Мои щеки вспыхивают румянцем. Меня смущает такое пристальное внимание, от кого бы оно ни исходило. Я невольно хмурюсь, как если бы он нарушил какое-то неписаное правило, разглядывая меня.
– Ты опять в голубом.
Я хлопаю ресницами, удивленная столь неожиданным поворотом.
– Ты часто ходишь в голубом.
Я киваю, гадая, задает он вопрос или констатирует факт, но прихожу к выводу, что это не имеет значения. В моем гардеробе действительно преобладает голубой. Мэгги думает, что это мой любимый цвет.
На моих ногтях голубой лак, рубашка на мне голубая, даже машина голубая.

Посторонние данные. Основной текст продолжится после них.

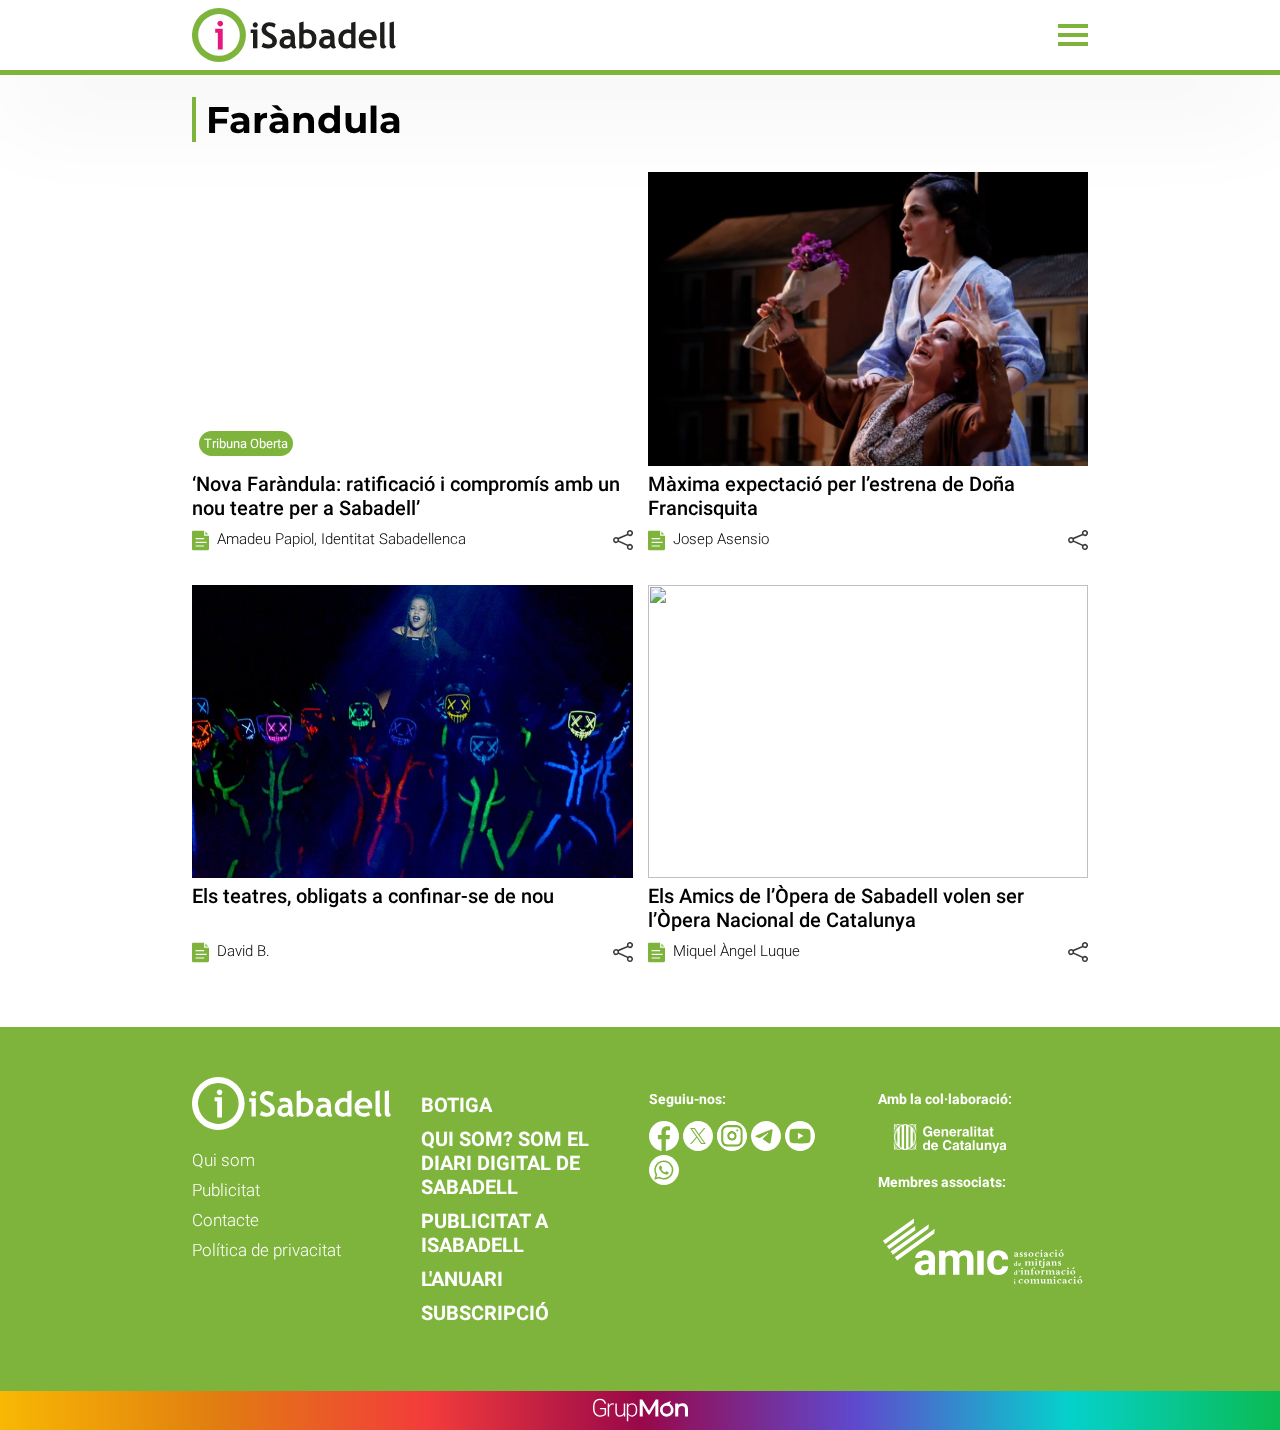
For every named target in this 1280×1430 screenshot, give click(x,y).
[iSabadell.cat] (198, 64)
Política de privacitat (266, 1250)
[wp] (664, 1179)
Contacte (225, 1220)
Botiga (456, 1105)
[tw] (700, 1145)
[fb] (666, 1145)
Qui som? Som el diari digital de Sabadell (505, 1163)
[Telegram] (768, 1145)
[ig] (734, 1145)
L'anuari (462, 1279)
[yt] (800, 1145)
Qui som (223, 1160)
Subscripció (485, 1313)
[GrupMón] (640, 1410)
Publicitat (226, 1190)
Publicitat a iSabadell (484, 1233)
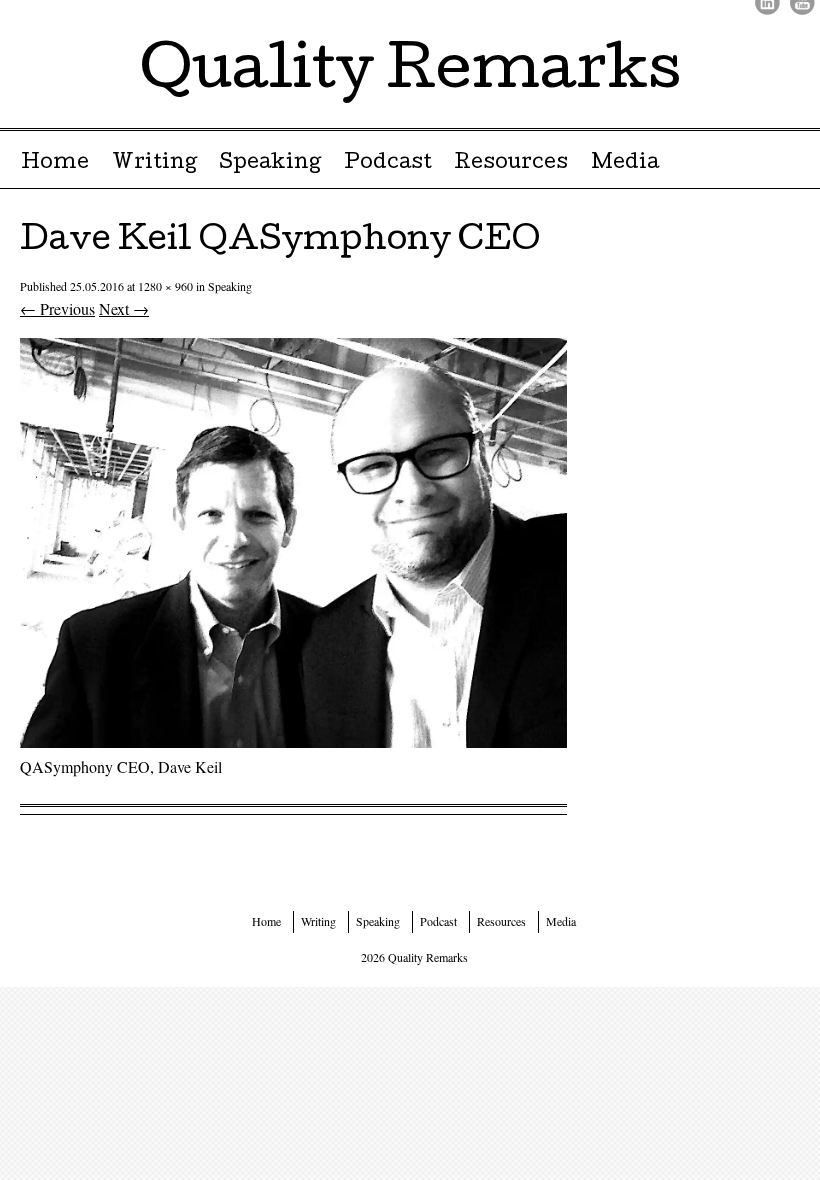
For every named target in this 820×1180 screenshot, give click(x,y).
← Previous (57, 308)
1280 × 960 (165, 286)
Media (625, 164)
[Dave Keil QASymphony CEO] (293, 741)
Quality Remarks (410, 74)
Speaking (270, 164)
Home (55, 164)
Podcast (388, 164)
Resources (511, 164)
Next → (124, 308)
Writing (154, 164)
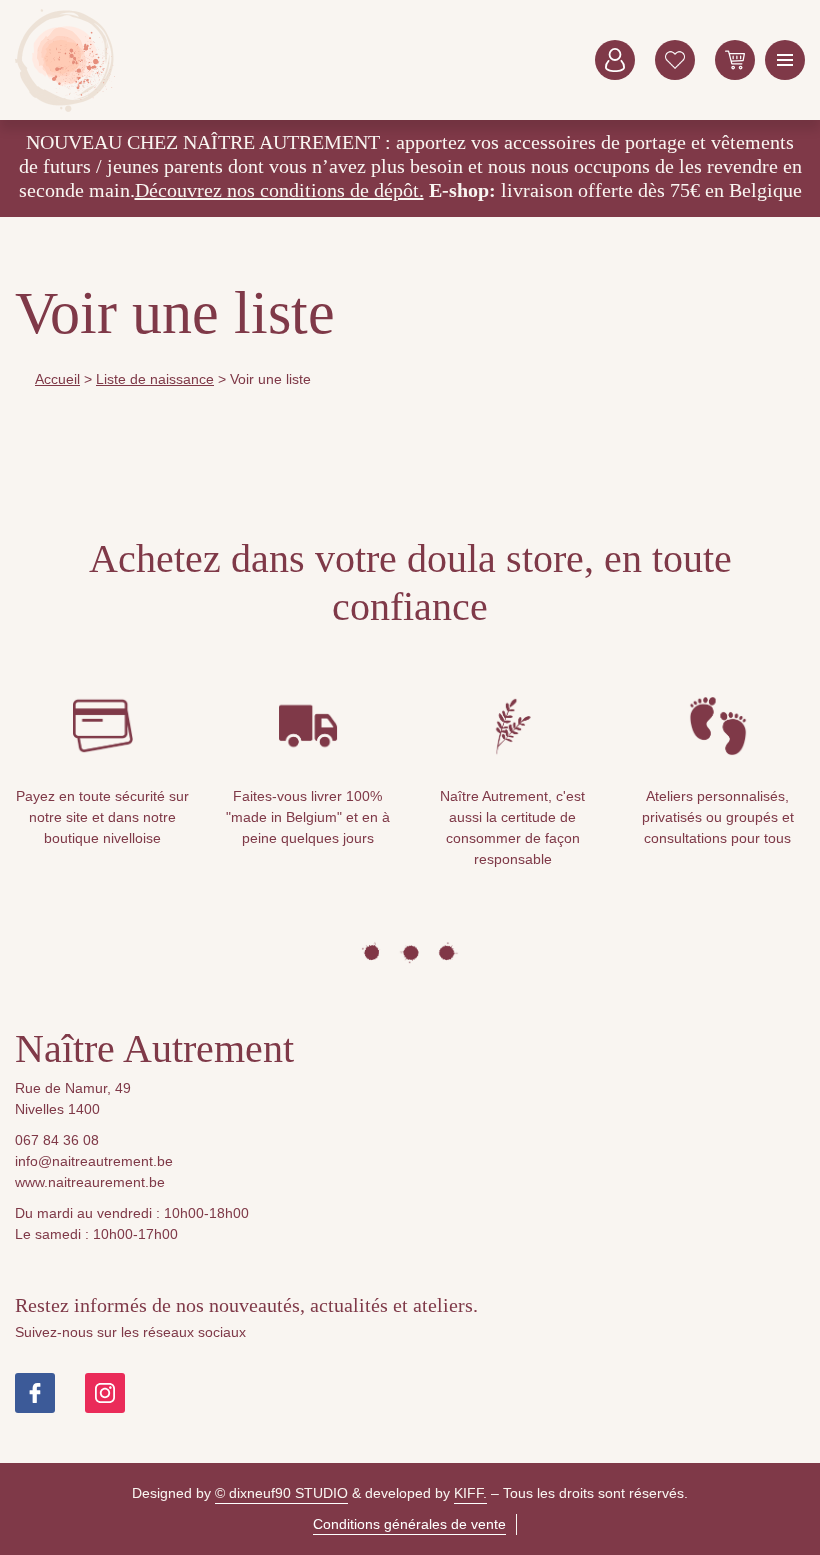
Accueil (57, 379)
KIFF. (470, 1493)
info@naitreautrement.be (94, 1161)
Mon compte (615, 60)
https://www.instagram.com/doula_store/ (105, 1393)
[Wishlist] (675, 60)
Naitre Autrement (65, 60)
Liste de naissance (155, 379)
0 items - (735, 60)
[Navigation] (785, 60)
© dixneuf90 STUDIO (281, 1493)
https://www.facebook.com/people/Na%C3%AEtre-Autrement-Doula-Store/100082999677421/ (35, 1393)
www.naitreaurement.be (90, 1182)
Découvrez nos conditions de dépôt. (279, 190)
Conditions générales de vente (409, 1524)
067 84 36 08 (57, 1140)
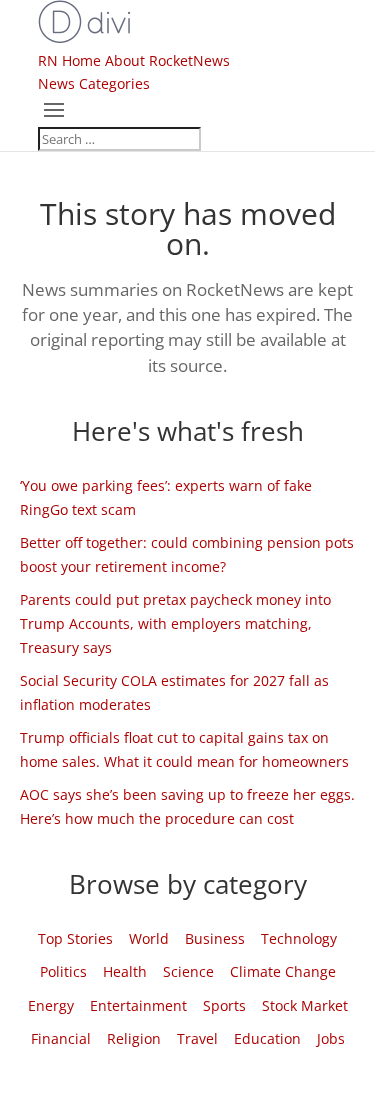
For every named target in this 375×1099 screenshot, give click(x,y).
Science (188, 971)
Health (125, 971)
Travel (197, 1038)
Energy (51, 1005)
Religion (134, 1038)
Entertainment (138, 1005)
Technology (299, 938)
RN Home (69, 60)
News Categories (94, 83)
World (149, 938)
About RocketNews (167, 60)
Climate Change (283, 971)
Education (267, 1038)
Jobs (331, 1038)
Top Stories (75, 938)
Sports (224, 1005)
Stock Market (305, 1005)
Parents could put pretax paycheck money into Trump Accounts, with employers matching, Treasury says (175, 623)
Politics (63, 971)
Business (215, 938)
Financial (61, 1038)
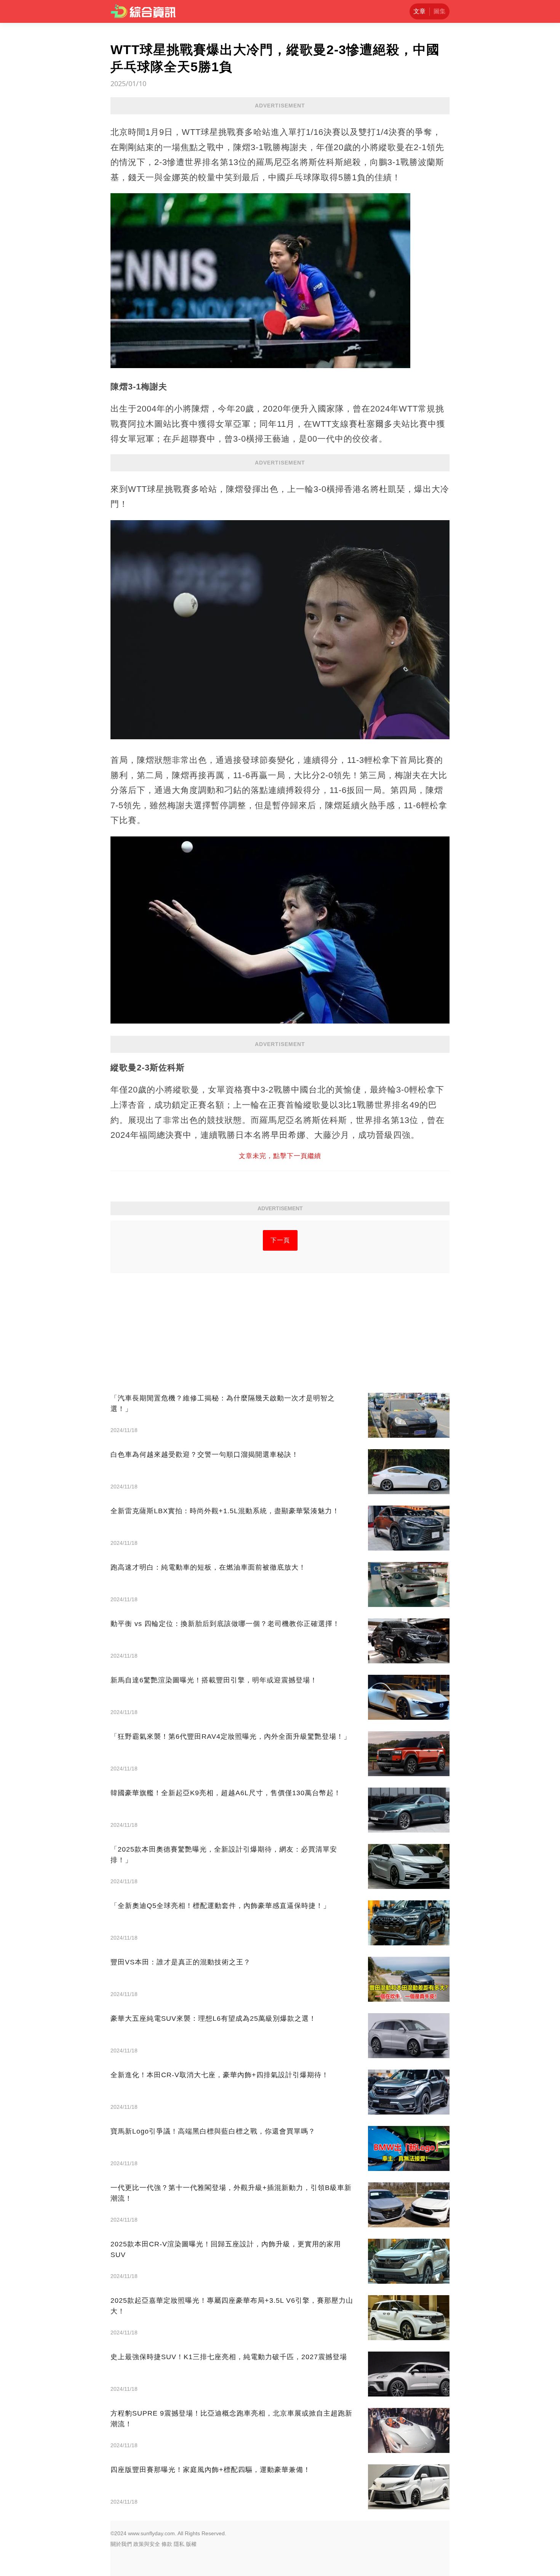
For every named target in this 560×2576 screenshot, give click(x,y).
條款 (167, 2544)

Мой брат не идеален. Он может быть чересчур властным и категоричным, всегда считает себя правым, даже когда неправ. Подбивая меня прыгнуть с моста, он показал себя далеко не с лучшей стороны, и это не первый случай в череде его неблаговидных поступков, как и не последний. Пока мы росли, бывало и такое, что я просто ненавидела его, а он ненавидел меня. Обычно я старалась блокировать эти воспоминания, отодвигала их на задворки сознания и выставляла на первый план только хорошее. Точно так же я поступила, когда арестовали Джейсона. Я вела себя как подобает на похоронах, когда даже самых отъявленных негодяев представляют святыми, как будто смерть стирает все плохое, что они совершили при жизни. Гораздо труднее это делать, когда человек не мертв, но находится в тюрьме. Джейсон – убийца, но я все равно окружаю себя вещами его любимого цвета, потому что он мой брат и я скучаю по нему. Но нечестно признаваться в этом Хиту. Мой брат жив, но его нет с нами; брат Хита мертв, но он повсюду.
Из-за Джейсона.
Я не могу отвести взгляд от Хита, даже когда чувствую, что ситуация становится неловкой. Я думаю о Джейсоне и Лоре и задаюсь вопросом, смогла бы я вот так стоять здесь перед ним, если бы мы поменялись местами и его брат отнял жизнь у кого-то из них. Ответ приходит быстрый и уверенный. Нет. Я бы соскребла его имя со ствола дерева. Я бы предпочла мокнуть под дождем, чем сесть к нему в машину. Я бы не ограничилась диким криком, швыряя Хиту его деньги. Я бы не смогла сохранить самообладание рядом с ним ни на секунду. Меня бесит его спокойствие, хотя я вижу, что оно дается ему с трудом.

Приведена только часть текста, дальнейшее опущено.